[RECORD EXCERPTS]
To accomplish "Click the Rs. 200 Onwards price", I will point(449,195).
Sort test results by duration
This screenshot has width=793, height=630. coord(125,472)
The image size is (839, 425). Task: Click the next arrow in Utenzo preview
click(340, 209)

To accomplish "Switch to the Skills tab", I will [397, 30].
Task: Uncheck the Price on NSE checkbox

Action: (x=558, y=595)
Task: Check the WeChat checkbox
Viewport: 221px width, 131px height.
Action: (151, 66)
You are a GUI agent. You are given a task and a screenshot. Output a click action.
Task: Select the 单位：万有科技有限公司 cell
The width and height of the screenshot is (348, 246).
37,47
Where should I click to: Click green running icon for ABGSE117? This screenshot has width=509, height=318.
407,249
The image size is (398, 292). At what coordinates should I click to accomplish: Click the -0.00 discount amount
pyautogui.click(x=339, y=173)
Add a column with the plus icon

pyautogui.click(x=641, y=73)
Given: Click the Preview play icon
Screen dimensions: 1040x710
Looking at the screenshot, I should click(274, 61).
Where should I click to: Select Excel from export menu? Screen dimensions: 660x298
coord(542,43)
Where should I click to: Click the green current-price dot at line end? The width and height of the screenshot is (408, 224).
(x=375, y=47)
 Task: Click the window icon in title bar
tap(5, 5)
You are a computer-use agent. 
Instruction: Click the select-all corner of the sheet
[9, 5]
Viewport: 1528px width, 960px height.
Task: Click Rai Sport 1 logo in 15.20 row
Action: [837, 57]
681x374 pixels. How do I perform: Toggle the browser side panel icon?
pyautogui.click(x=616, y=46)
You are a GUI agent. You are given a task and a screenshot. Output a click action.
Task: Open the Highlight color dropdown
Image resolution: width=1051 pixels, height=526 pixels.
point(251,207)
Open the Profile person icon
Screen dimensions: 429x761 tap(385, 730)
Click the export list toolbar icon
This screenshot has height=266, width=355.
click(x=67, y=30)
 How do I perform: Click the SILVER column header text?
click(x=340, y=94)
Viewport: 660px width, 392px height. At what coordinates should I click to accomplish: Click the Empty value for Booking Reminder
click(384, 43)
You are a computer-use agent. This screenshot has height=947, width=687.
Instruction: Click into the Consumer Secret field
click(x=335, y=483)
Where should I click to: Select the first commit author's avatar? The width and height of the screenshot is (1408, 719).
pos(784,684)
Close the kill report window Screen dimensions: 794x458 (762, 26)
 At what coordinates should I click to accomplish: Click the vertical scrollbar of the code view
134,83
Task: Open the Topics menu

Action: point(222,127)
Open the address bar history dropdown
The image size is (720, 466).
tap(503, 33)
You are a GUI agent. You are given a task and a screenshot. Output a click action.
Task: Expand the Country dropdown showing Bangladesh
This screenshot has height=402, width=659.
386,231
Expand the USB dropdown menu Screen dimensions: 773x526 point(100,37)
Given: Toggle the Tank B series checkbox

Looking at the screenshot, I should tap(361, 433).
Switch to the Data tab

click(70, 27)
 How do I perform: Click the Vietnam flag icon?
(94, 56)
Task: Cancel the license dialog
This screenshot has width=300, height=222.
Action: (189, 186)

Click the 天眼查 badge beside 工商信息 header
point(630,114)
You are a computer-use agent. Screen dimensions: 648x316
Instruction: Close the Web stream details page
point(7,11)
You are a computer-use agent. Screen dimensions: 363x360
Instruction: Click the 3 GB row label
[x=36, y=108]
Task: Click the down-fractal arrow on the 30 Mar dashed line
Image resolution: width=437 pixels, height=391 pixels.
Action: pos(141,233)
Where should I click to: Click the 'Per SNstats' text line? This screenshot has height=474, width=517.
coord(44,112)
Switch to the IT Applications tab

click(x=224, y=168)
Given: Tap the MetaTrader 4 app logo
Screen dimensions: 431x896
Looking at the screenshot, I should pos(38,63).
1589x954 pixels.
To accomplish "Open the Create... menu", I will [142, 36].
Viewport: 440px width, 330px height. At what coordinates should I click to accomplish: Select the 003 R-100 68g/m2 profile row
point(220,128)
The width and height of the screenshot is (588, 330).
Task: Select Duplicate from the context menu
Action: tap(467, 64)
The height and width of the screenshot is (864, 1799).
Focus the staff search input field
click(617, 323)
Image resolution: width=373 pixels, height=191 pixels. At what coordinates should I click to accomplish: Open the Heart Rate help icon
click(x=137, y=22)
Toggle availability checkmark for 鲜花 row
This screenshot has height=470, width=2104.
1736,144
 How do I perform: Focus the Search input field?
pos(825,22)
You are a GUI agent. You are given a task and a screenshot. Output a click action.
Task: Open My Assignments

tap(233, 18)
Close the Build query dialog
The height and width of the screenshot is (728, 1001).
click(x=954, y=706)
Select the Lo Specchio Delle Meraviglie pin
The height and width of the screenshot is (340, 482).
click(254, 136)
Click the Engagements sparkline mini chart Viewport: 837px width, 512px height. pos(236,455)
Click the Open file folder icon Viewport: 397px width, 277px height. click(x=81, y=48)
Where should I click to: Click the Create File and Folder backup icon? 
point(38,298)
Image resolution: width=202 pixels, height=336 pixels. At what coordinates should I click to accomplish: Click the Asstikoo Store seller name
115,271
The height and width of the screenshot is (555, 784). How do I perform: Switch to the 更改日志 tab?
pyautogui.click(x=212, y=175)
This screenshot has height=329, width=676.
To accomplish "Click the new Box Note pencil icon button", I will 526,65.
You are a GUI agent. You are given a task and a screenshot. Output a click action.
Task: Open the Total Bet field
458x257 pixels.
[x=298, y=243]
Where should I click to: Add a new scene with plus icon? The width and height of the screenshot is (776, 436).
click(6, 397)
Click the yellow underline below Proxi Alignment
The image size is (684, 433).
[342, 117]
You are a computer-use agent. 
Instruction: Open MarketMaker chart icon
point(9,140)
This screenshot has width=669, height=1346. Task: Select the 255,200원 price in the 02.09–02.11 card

[TASK GOAL] From the data, collect all lines where the string "dropdown" appears.

[OUTPUT FOR THIS EXERCISE]
Task: Open the Highlight color dropdown
Open the address bar history dropdown
Task: Expand the Country dropdown showing Bangladesh
Expand the USB dropdown menu Screen dimensions: 773x526 point(100,37)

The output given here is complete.